The script bungs in many inexplicable happenings, but doesn’t go anywhere. When the ‘aha’ moment comes, it is too late, and too implausible. If the director is tying himself up in knots, at least the pace should be so brisk that the audience doesn’t get a chance to think; but a lot of the film’s run time has Kaul run around with a bewildered expression or drive around maniacally; every scene goes on for much too long and is accompanied by an obtrusive soundtrack. 
The best thing that could be said about My Birthday Song is that at least the first-time director did not pander to commercial demands and made the kind of film he wanted to.  

Sunday, January 14, 2018

Kaalakaandi 


It Happened One Night
A  man (Saif Ali Khan) is told in scene one that he is dying of cancer. The clean-living fellow is obviously gobsmacked. This is one of the tracks Akshat Verma’s Kaalakaandifollows in the romp through a night in Mumbai. 
 It is the story with most potential, and unfortunately, other pointless, clichéd and dull subplots intervene.

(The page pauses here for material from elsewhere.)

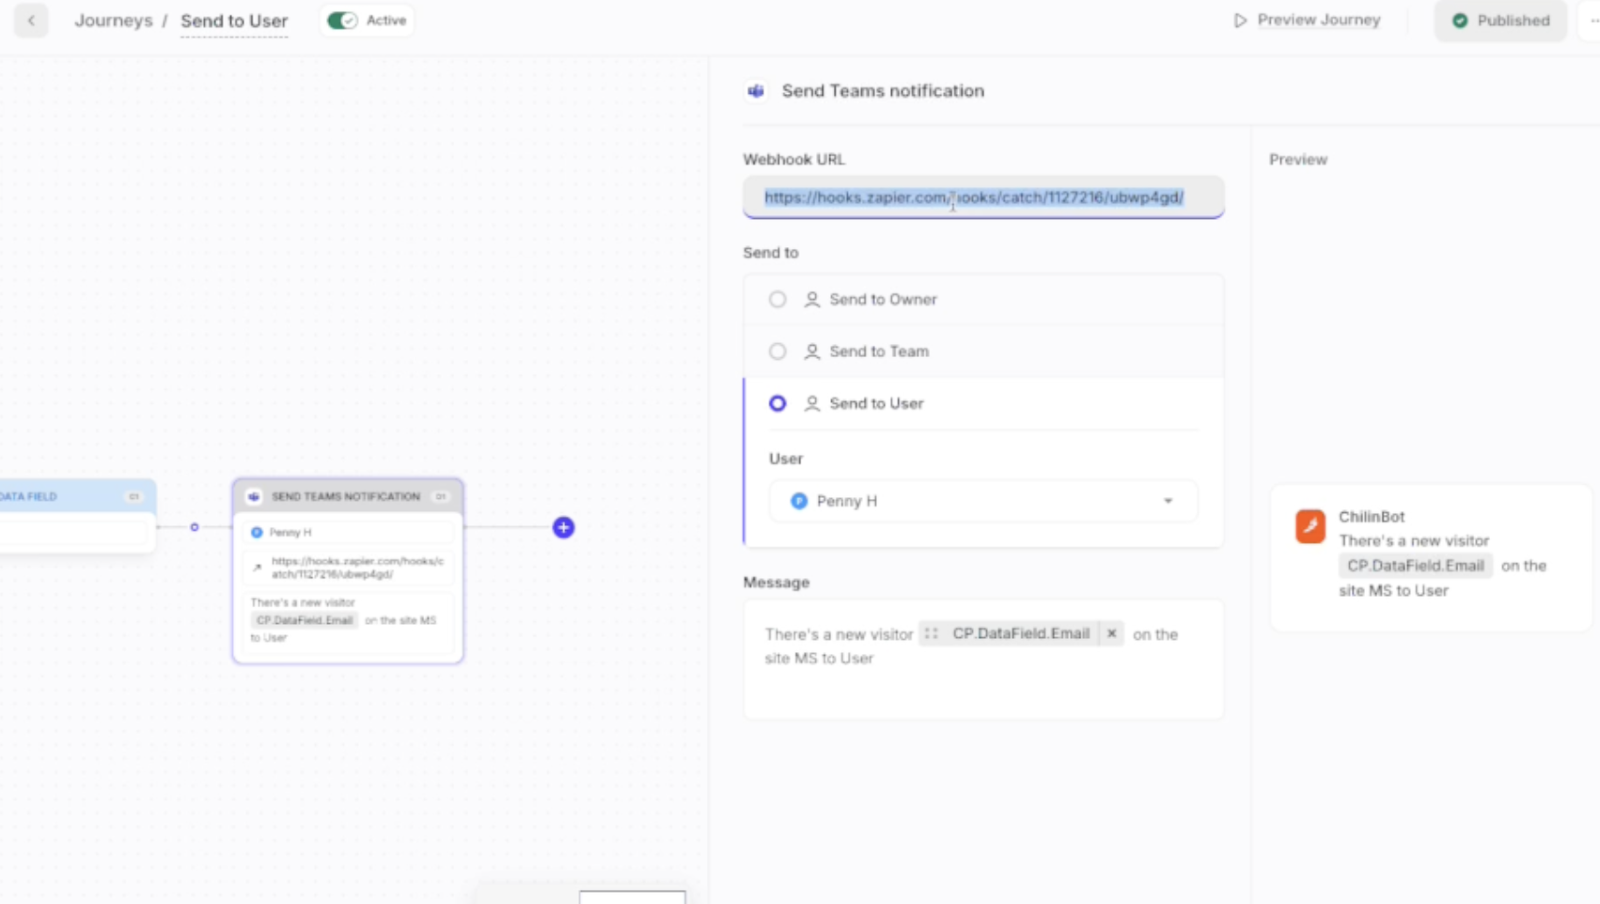Click the back arrow button
This screenshot has width=1600, height=904.
pos(31,20)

The man, whose name is discovered only at the end, barely has time to register the trauma because his cousin Angad (Akshay Oberoi) is getting married, and suffering pre-wedding jitters.
The guy with just a few months to live, goes what-the-hell, downs a drink and pops a pill, and then drives the groom for a haircut, but Angad has an assignation with an old flame, which goes predictably wrong.

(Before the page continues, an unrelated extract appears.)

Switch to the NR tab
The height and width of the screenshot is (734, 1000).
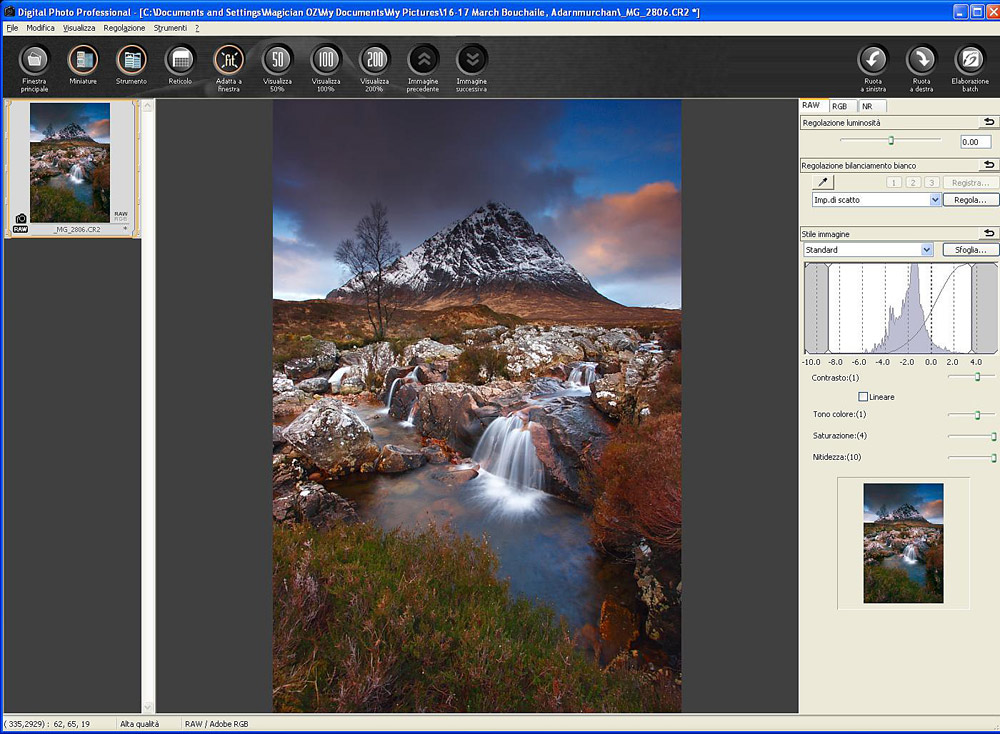[867, 106]
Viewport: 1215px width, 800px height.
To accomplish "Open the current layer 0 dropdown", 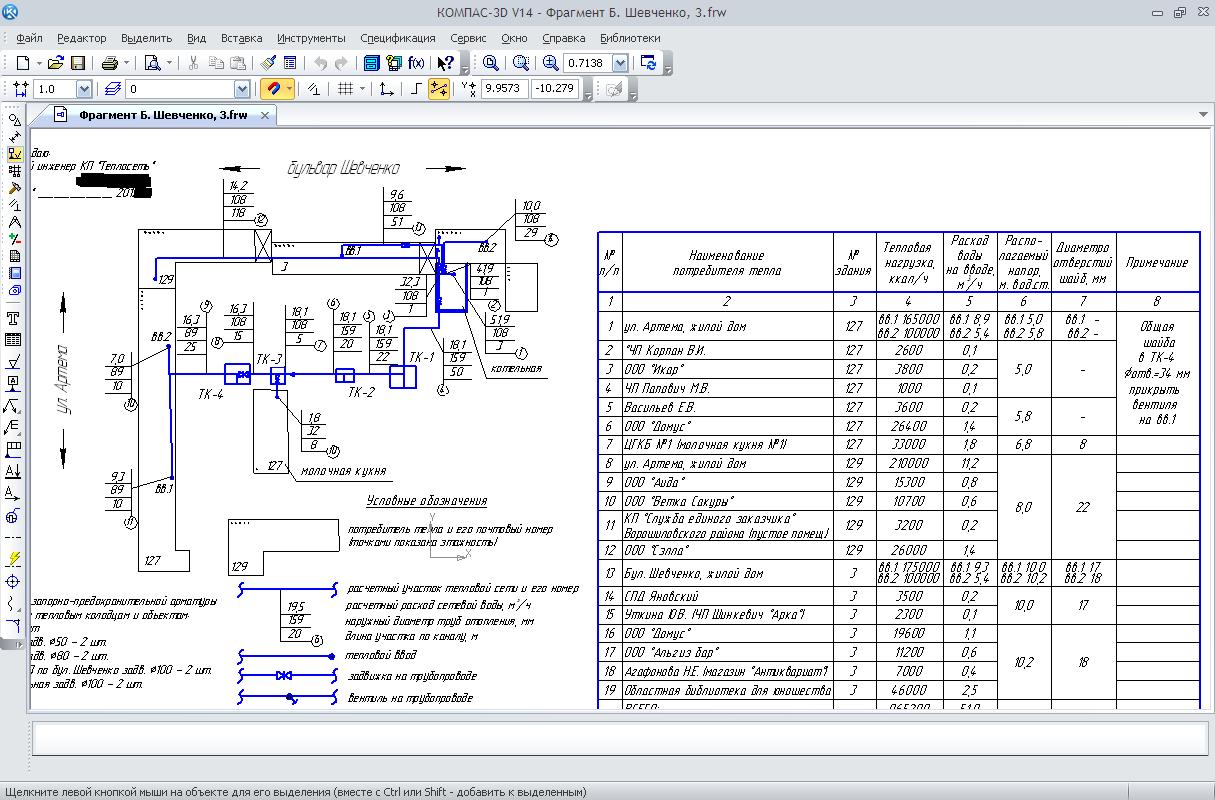I will (x=244, y=89).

In between the drugged man’s hallucinations, two tough-talking gangsters (Vijay Raaz, Deepak Dobriyal) drive around trying to figure out a foolproof way of gypping their boss of his extortion money. (When will filmmakers drop their Quentin Tarantino obsession?)

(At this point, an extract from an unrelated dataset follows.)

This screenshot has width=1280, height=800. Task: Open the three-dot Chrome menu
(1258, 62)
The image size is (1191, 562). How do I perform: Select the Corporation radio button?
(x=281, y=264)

In an upper class apartment, a young woman (Sobhita Dhulipala) is getting ready to go the US for further studies, with her insecure boyfriend (Kunaal Roy Kapur) hovering around with a panty on his face for some reason! These two decide to drop by at a friend’s (Shenaz Treasurywala, catching the right dopey tone) party which is raided by the cops.
If there is any bit of this hodge-podge that is moving and funny, it is the encounter of the dying man with a transgender hooker Sheela (Nary Singh). She shows the man, by now uninhibited enough to needle a cop, how to enjoy an evening with abandon and lack of shame. Sheela gives him that funny hairstyle, make-up and feathered shrug that Saif Ali Khan is seen wearing in the creatives of the film. The look probably meant to prove that an actor can consent to look ridiculous to get into the spirit of the role, succeeds to some extent; it is as if the man in this weird garb is cocking a snook at death.
Trying very hard to go for black humour and cool, profanity-laden dialogue in Hindi and English, the film does not quite work either as a comedy or as a thriller and certainly not as a rumination on mortality. Saif Ali Khan is going for unconventional roles and delivering the goods with his performances—this is one of his better ones—but consistently being let down by the writers and directors.